L’agroalimentare biologico italiano è sempre più cooperativo. “Il 25% del valore della produzione biologica italiana è infatti in quota alle coop agroalimentari che hanno visto consolidare negli ultimi anni la loro quota di mercato sia nella produzione primaria (con picchi del 30-40%) che in quella trasformata”. Lo ha detto Giorgio Mercuri, presidente Alleanza delle Cooperative Agroalimentari (che raccoglie pressoché tutte le sigle del settore), partecipando a Bologna all’inaugurazione dell’edizione 2018 del Sana, Salone internazionale del biologico e del naturale.
Sempre dal punto i vista delle cooperative, ci sono filiere come quella dell’ortofrutta fresca e trasformata, del settore avicolo e di quello del latte e derivati, “che registrano – ha aggiunto Mercuri -, volumi di vendita in crescita costante per le loro referenze biologiche: mi riferisco al latte e allo yogurt, alle uova, alle carni bianche, alla frutta e verdura. A queste si aggiungono poi le tante cooperative che stanno via via scegliendo di ampliare la loro gamma di prodotti con nuove linee biologiche: penso alla pasta, all’olio, al vino, al miele, o, più di recente, ai trasformati di pomodoro o ai succhi”.

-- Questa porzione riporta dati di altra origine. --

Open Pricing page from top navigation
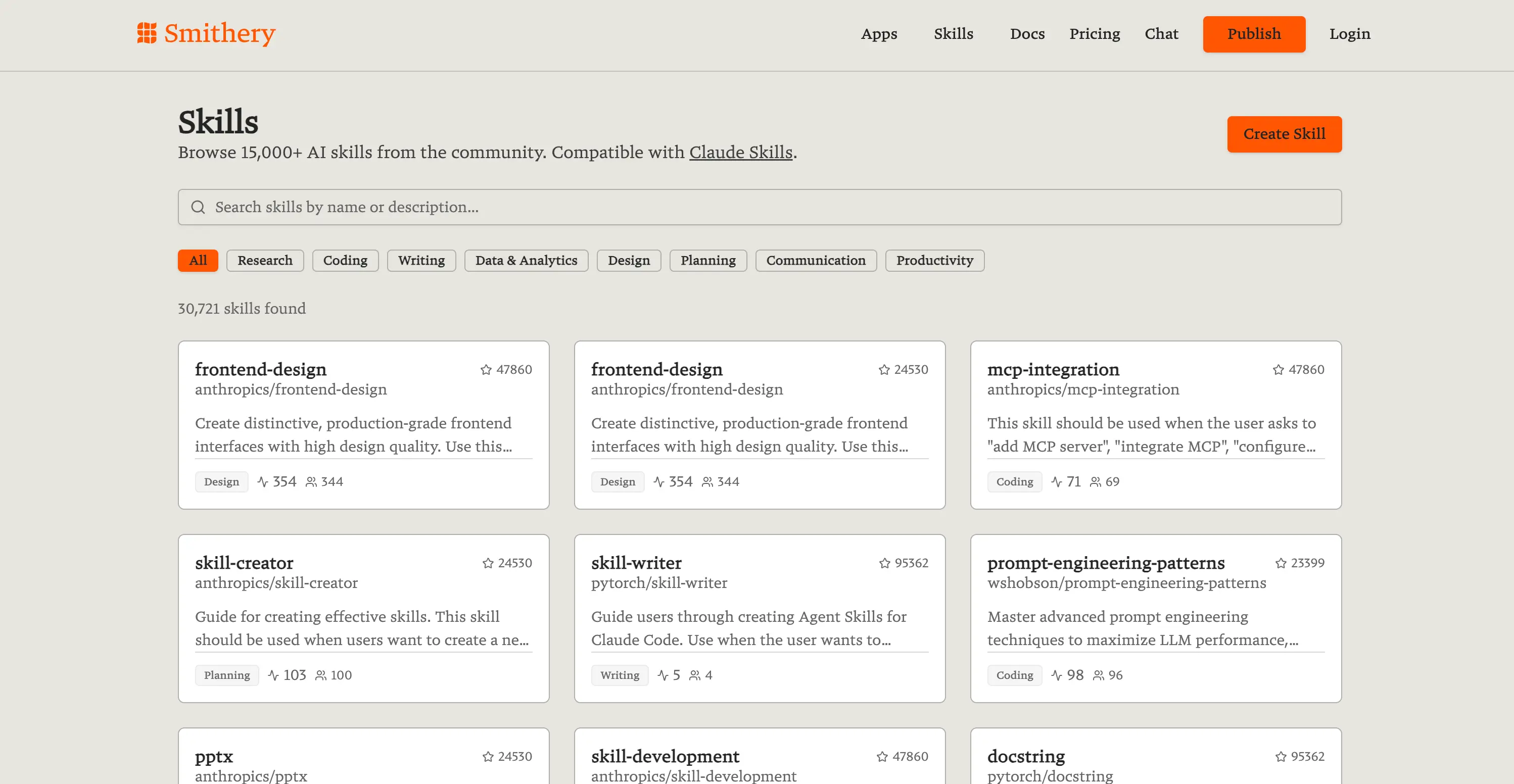Screen dimensions: 1514x784 1095,34
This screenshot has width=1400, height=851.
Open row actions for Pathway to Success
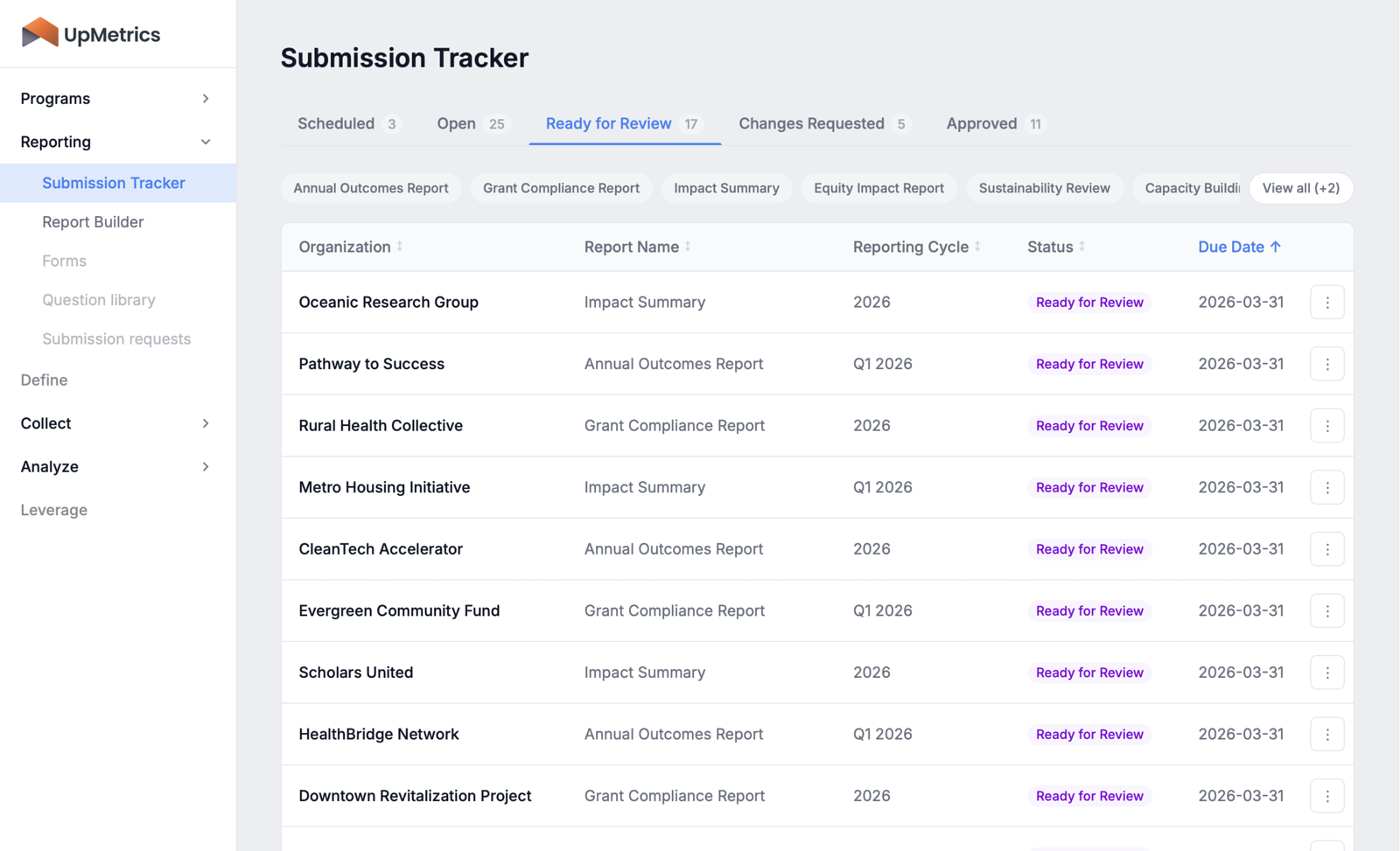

Se questa è la realtà di oggi, Mercuri ha anche sottolineato come occorra valorizzare il metodo di produzione e trasformazione in filiera “partendo da una forte aggregazione della base produttiva”. Rispetto invece alla competitività di lungo periodo, lo strumento principe per lo sviluppo del biologico resta, secondo il sistema della cooperazione agroalimentare, la politica agricola comunitaria: “Speriamo che la PAC post-2020 prospetti per il biologico una regia più ampia e una strategia globale di sviluppo: non possiamo più permetterci – ha concluso Mercuri – una distribuzione delle risorse e una logica degli interventi basata solo sulle necessità territoriali”.